Restaurant planned for former hotel
Published 12:00 am Monday, May 1, 2000
As the former Marting Hotel begins accepting lease agreements for new tenants, an Ironton couple is making plans to re-establish the once-grand restaurant that will be housed on the first floor.
Monday, May 01, 2000
As the former Marting Hotel begins accepting lease agreements for new tenants, an Ironton couple is making plans to re-establish the once-grand restaurant that will be housed on the first floor.
Greg Haynes, a chef with 35 years of experience, will manage and operate the restaurant once remodeling work is completed.
And this will not be an average, ordinary dining experience, he added.
"What we want to have is a white dining room – tablecloths and linens, the works," he said. "We’ll have an upscale menu with items like shrimp cocktail and Oysters Rockefeller and a nice Sunday brunch."
But, to make the experience complete, the new restaurant owners say they need to restore a piece of the building’s history.
"We want to restore it to its original beauty," he said. "But, to do that, we need some help in the way of photographs and stories from people who remember eating at the Marting in the 1940s and 1950s or so."
Haynes and his family want to combine the old with the new for the proper dining atmosphere, he said.
"We’d like to have pictures we might be able to copy and frame for hanging in the dining room and lounge areas," he said.
The family is not only interested in photographs that depict the hotel and town’s history. They also want to know what about the furnishings in the dining room.
"We’d even like a picture of what the carpet in the dining room looked like when the hotel was in its prime," Haynes said. "We want to bring back as much of the original beauty of the restaurant as possible, and to do that, we need pictures and details."

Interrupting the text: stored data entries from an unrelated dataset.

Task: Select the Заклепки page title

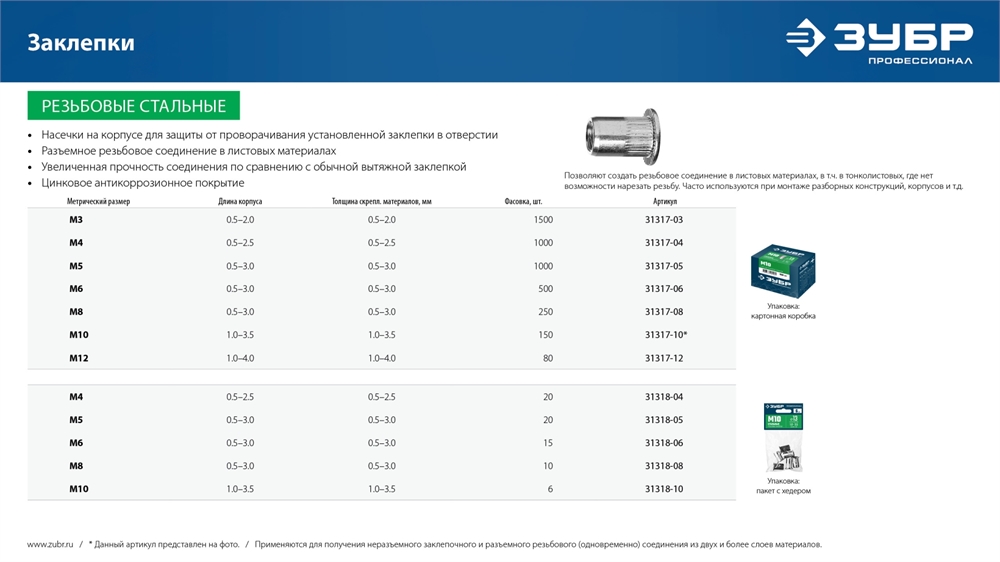Action: 81,43
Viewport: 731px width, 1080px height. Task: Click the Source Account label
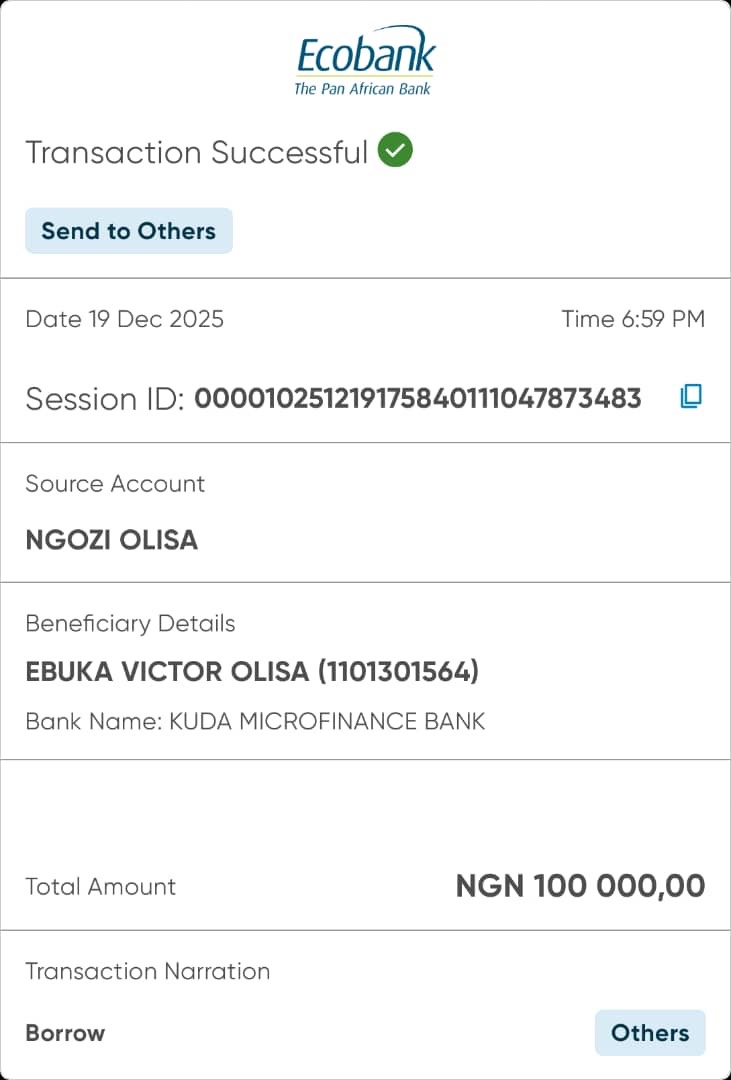click(115, 484)
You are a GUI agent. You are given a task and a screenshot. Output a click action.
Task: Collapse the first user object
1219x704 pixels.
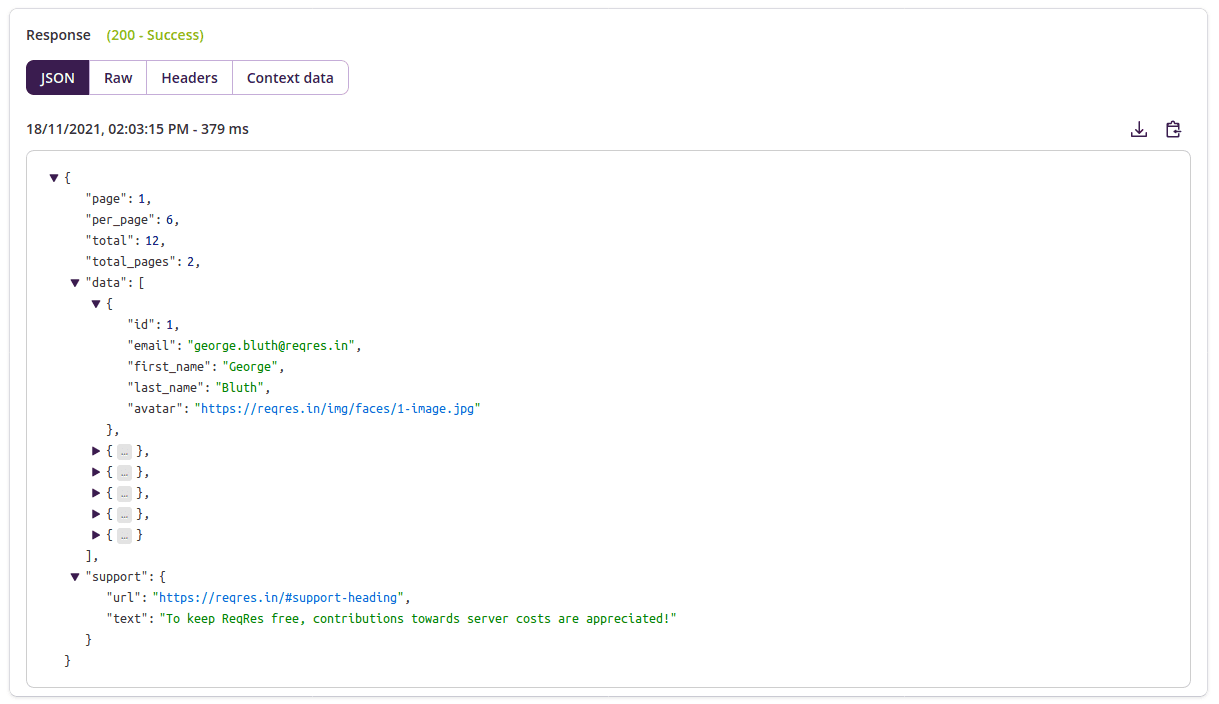(96, 303)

Pictures of Ironton’s history also are of interest, he added.
"We’d like to have pictures from major events in the city, too, like the flood and things like that," he said. "History is very important when a person is undertaking a project like this. If anyone has any pictures or information, I’d love it if they would give me a call at home at 532-1250."
The Marting Hotel, originally completed in 1919, was designed by prominent early 20th century Columbus architects McCarty and Bullford.
The seven-story Italian Renaissance Revival style building faced with dark brick will house 50 one- to two-bedroom apartments and a recreation area and laundry facility.
The lower level of the building, which was placed on the National Historic Register last year, will be rented to people interested in opening up a restaurant or other business.
Other projects in the works by Arthur Howard Winer and Associates include a 50-unit family complex at Storm’s Creek, and a 31-unit family complex at 10th Street, Winer said.